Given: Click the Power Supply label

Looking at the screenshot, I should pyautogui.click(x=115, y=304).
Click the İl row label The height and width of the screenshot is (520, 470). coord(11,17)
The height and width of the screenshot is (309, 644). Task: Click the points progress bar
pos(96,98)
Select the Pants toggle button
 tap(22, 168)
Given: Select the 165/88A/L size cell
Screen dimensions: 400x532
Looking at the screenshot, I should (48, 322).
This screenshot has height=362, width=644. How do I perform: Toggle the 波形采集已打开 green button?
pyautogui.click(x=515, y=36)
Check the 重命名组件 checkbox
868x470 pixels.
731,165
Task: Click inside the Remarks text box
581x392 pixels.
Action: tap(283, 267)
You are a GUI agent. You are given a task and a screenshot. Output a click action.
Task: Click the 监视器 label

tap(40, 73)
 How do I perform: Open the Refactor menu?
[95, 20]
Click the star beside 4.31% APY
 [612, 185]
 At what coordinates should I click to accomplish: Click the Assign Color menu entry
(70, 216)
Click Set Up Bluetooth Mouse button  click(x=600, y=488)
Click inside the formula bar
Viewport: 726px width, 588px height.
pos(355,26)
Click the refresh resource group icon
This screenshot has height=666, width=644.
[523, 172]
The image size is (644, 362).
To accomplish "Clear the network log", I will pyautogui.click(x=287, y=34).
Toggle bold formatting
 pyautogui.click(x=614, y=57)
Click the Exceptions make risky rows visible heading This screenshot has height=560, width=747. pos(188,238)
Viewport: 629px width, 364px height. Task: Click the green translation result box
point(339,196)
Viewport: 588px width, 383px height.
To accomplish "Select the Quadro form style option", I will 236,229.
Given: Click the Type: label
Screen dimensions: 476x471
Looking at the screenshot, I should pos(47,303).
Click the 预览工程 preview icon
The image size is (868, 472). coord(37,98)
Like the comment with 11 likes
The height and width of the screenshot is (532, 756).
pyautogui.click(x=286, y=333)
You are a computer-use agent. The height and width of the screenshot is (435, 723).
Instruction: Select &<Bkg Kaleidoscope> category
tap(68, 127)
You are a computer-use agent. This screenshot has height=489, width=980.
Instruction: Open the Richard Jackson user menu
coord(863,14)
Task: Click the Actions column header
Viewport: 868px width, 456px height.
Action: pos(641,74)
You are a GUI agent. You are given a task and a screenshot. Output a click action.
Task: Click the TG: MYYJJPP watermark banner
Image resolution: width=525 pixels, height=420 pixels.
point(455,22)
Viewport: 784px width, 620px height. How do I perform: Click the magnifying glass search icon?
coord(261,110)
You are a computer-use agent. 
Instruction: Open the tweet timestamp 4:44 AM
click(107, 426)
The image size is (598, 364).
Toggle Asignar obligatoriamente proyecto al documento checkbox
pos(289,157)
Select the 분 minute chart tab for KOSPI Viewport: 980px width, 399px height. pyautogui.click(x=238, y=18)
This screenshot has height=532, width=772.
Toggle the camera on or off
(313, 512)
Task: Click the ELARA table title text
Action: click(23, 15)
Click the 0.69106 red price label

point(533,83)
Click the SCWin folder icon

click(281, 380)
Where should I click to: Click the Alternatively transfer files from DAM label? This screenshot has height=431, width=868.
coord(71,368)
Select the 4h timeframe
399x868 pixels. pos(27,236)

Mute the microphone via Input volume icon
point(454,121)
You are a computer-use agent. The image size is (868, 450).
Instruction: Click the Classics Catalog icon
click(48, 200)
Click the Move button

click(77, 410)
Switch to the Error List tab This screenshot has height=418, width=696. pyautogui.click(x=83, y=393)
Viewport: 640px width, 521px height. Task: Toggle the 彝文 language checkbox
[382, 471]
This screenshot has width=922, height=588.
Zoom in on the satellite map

::::::::::

## WHAT TO DO
All lines above with the word "will" need to be reported.

## WRITTEN RESPONSE
To accomplish "Clear the network log", I will pyautogui.click(x=287, y=34).
To accomplish "Select the Quadro form style option", I will 236,229.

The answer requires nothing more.